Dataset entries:

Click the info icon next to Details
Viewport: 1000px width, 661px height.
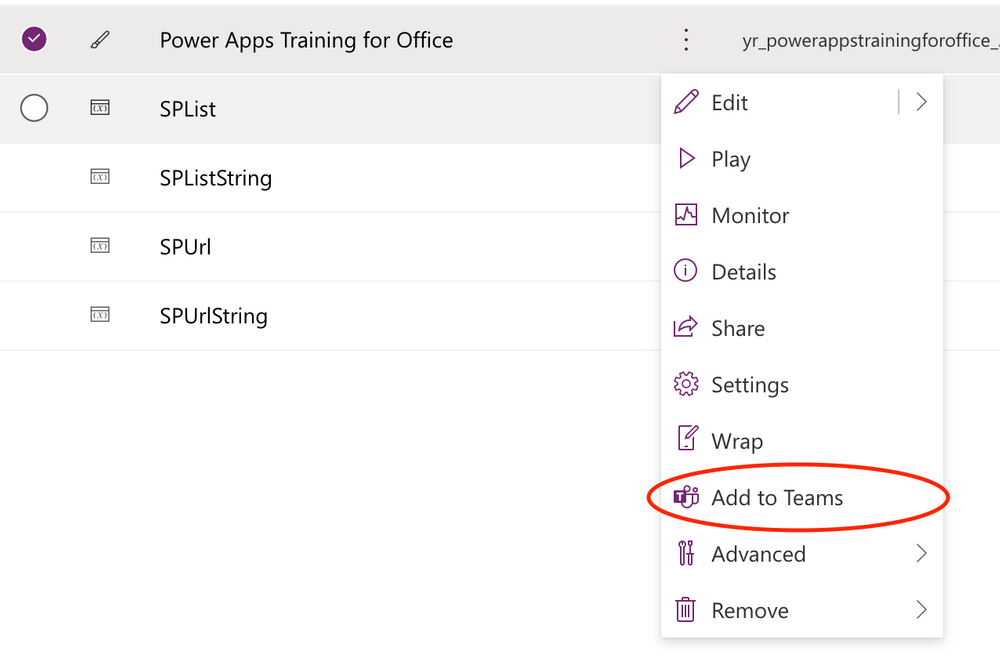point(686,270)
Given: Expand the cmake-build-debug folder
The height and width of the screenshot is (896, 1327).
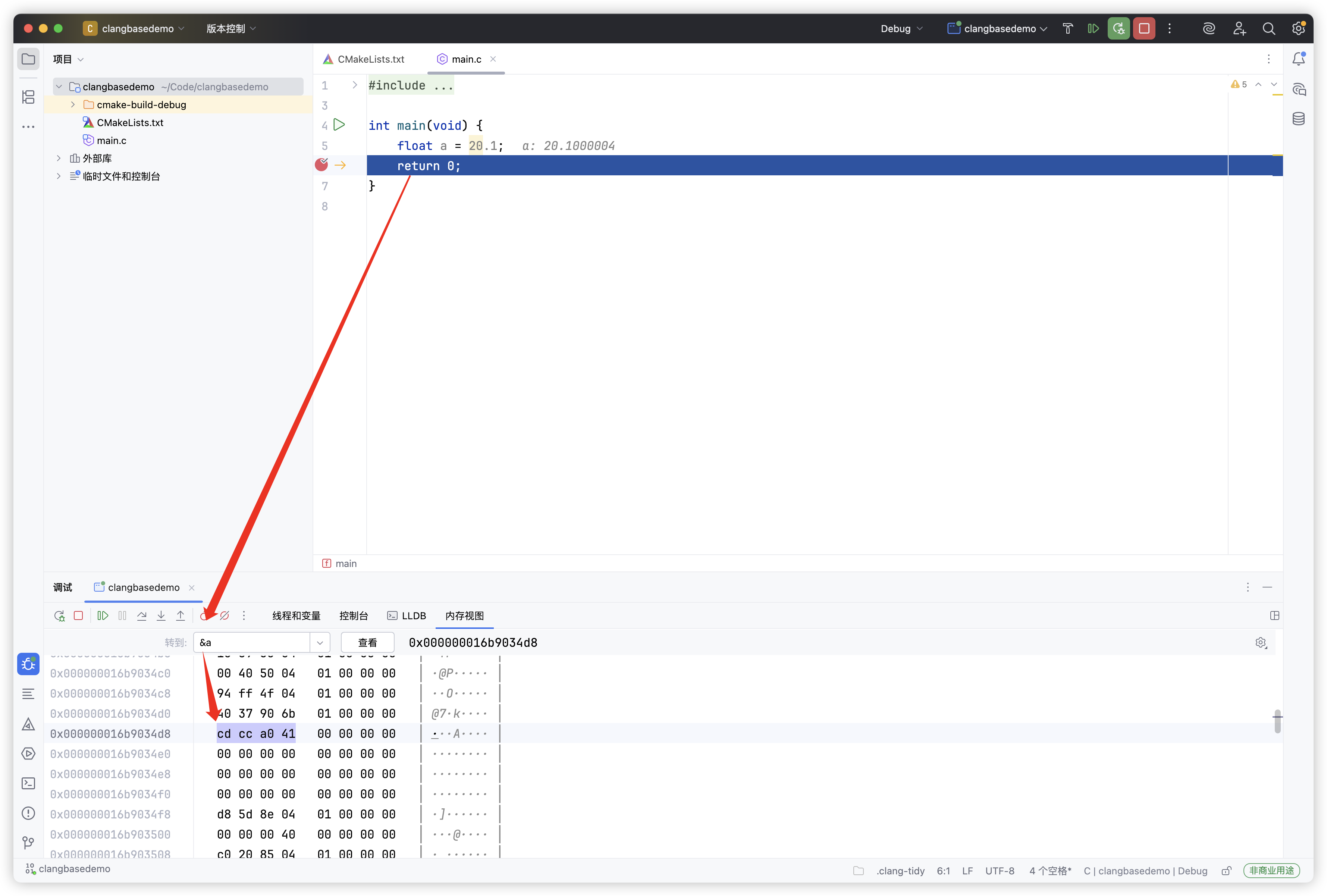Looking at the screenshot, I should [x=72, y=104].
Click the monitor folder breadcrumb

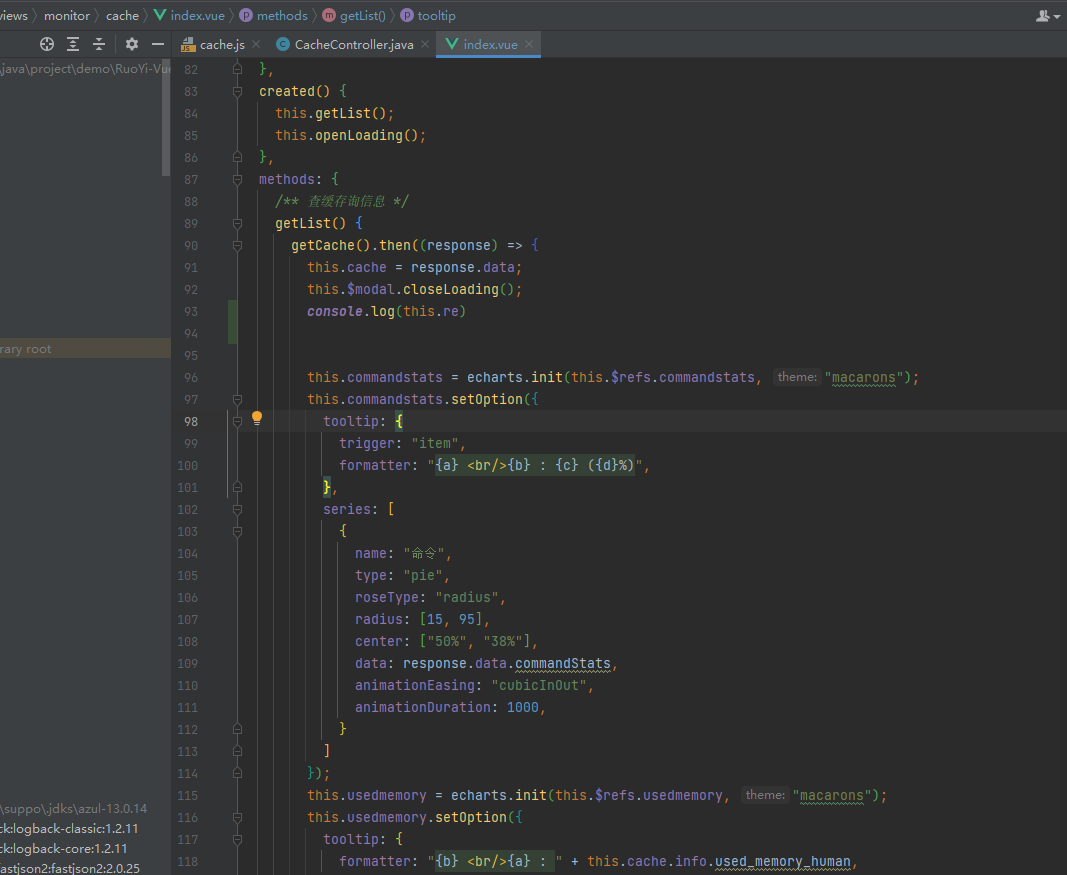pyautogui.click(x=66, y=15)
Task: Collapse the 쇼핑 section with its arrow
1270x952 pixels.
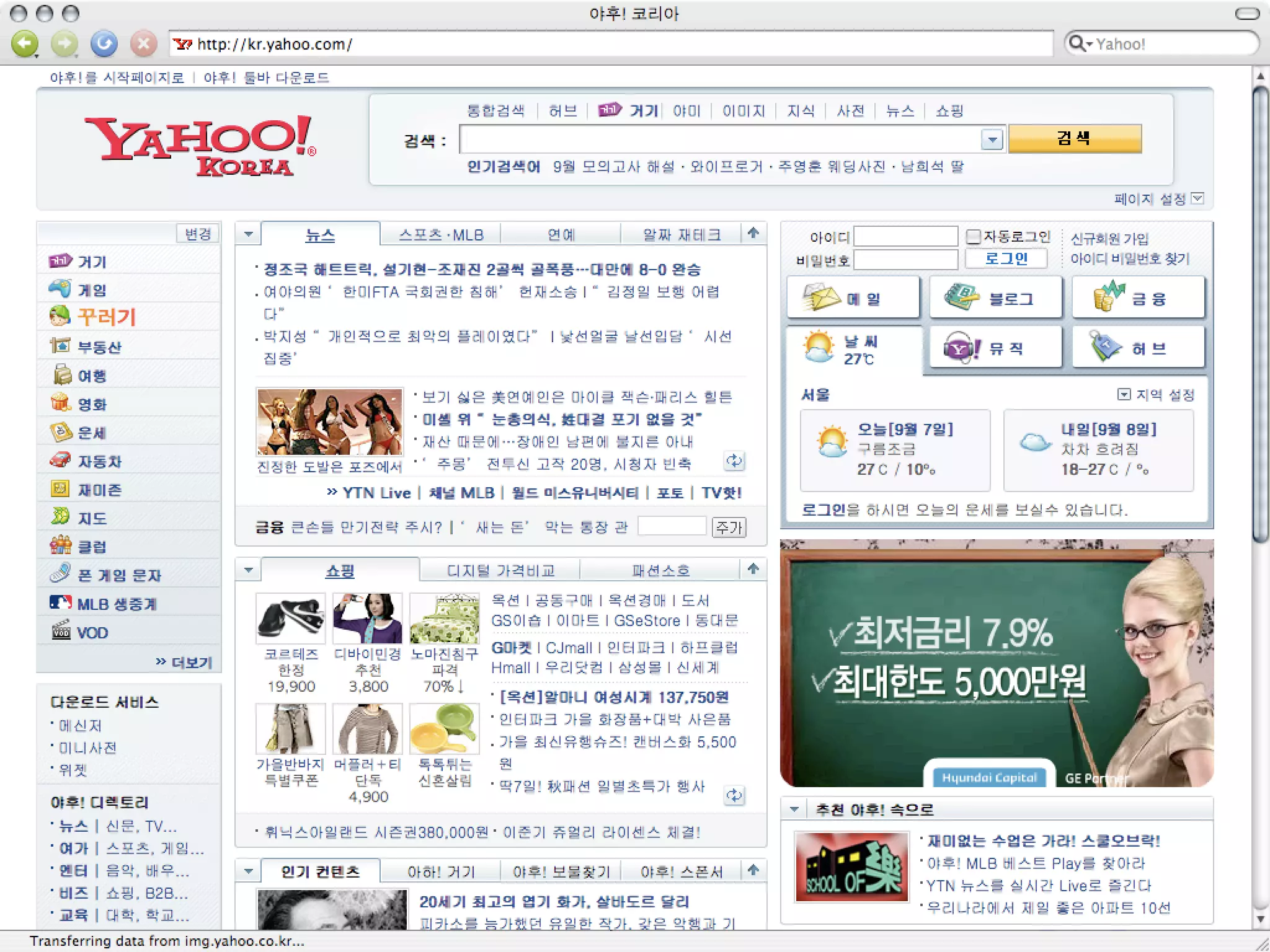Action: tap(249, 570)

Given problem ▸
Reproduce the material above character for character, leaving out the pictures.

Solution to the problem ▸
Click the info icon next to Details
Viewport: 1000px width, 661px height.
point(686,270)
Given: Expand the cmake-build-debug folder
The height and width of the screenshot is (896, 1327).
Looking at the screenshot, I should [x=72, y=104].
Click the monitor folder breadcrumb

pyautogui.click(x=66, y=15)
Task: Collapse the 쇼핑 section with its arrow
1270x952 pixels.
Action: tap(249, 570)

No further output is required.